Yo ni lo sospechaba, ese 28 de julio, al mediodía, cuando en la pequeña radio portátil de mi amigo Freddy Cooper, nos dispusimos a oír el discurso que el presidente de la República pronuncia ante el Congreso el día de la fiesta nacional. Alan García llevaba dos años en el poder y su popularidad aún era grande. A mí, su política me parecía una bomba de tiempo. El populismo había fracasado en el Chile de Allende y la Bolivia de Siles Suazo. ¿Por qué iba a tener éxito en el Perú? Subsidiar el consumo trae una bonanza mentirosa, sólo mientras se dispone de divisas para mantener el flujo de importaciones, en un país que importa buena parte de sus alimentos y de sus insumos industriales. Eso había estado ocurriendo, gracias al dispendio de unas reservas aumentadas por la decisión del gobierno de pagar sólo el diez por ciento de las exportaciones como servicio de la deuda. Pero esa política daba señales de agotamiento. Las reservas descendían; debido a su enfrentamiento con el Fondo Monetario y el Banco Mundial, bestias negras del presidente Alan García, el Perú había visto cerrársele las puerta del sistema financiero internacional; las emisiones inorgánicas para cubrir el déficit fiscal iban acelerando la inflación; el dólar mantenido a un precio bajo desalentaba las exportaciones y atizaba la especulación. El mejor negocio de un empresario era conseguir una licencia para importar con dólares baratos (había múltiples tipos de cambio para el dólar, según la «necesidad social» del producto). El contrabando se encargaba de que los productos así importados -el azúcar, el arroz, las medicinas- pasaran por el Perú como sobre ascuas y salieran hacia Colombia, Chile o Ecuador, donde sus precios no estaban controlados. El sistema enriquecía a un puñado pero empobrecía cada día más al país.

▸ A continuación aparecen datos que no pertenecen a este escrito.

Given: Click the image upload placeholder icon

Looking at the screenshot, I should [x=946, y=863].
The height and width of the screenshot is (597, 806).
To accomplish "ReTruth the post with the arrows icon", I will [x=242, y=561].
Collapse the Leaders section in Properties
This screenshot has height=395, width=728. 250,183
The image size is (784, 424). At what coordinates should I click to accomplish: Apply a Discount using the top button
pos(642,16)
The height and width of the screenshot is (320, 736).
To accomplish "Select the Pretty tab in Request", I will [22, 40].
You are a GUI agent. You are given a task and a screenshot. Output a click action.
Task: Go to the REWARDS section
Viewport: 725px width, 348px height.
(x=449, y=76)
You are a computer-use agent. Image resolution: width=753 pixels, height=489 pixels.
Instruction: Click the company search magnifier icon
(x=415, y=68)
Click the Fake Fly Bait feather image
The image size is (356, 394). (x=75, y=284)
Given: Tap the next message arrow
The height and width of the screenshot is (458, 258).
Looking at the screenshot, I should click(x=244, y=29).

El presidente no se inquietaba. Así me lo pareció, al menos, días atrás, en la única entrevista que tuve con él mientras estuvo en el poder. Al llegar yo de Londres a Lima, a fines de junio, Alan García me envió a saludar con uno de sus edecanes y, conforme al protocolo, fui a Palacio, el 8 de julio, a agradecerle el gesto. Me hizo pasar y conversamos cerca de hora y media. Ante una pizarra me explicó sus metas para el año en curso y me mostró una bazuca artesanal de Sendero Luminoso, con la que los terroristas habían lanzado desde el Rímac un explosivo contra Palacio. Era joven, desenvuelto y simpático. Yo lo había visto una vez, antes, durante su campaña electoral de 1985, en casa de un amigo común, el martillero y coleccionista de arte Manuel Checa Solari, quien se empeñó en hacernos comer juntos. La impresión que me hizo fue la de un hombre inteligente, pero de una ambición sin frenos y capaz de cualquier cosa con tal de llegar al poder. Por eso, días después, en dos entrevistas por televisión que me hicieron los periodistas Jaime Bayly y César Hildebrandt, dije que no votaría por Alan García sino por el candidato del Partido Popular Cristiano, Luis Bedoya Reyes. Pero, a pesar de ello, y de una carta pública que le escribí al año de estar en el poder, censurándolo por la matanza de los amotinados en los penales de Lima en junio de 1986, [1] aquella mañana en Palacio no parecía guardarme rencor, pues se mostraba muy amable. A los comienzos de su gobierno me había mandado preguntar si aceptaría ser embajador en España y ahora, aunque él sabía lo crítico que era yo de su política, la conversación no podía ser más cordial. Recuerdo haberle dicho: «Es una lástima que habiendo podido ser el Felipe González del Perú te empeñes en ser nuestro Salvador Allende, o, peor aún, nuestro Fidel Castro. ¿No va el mundo por otros rumbos?»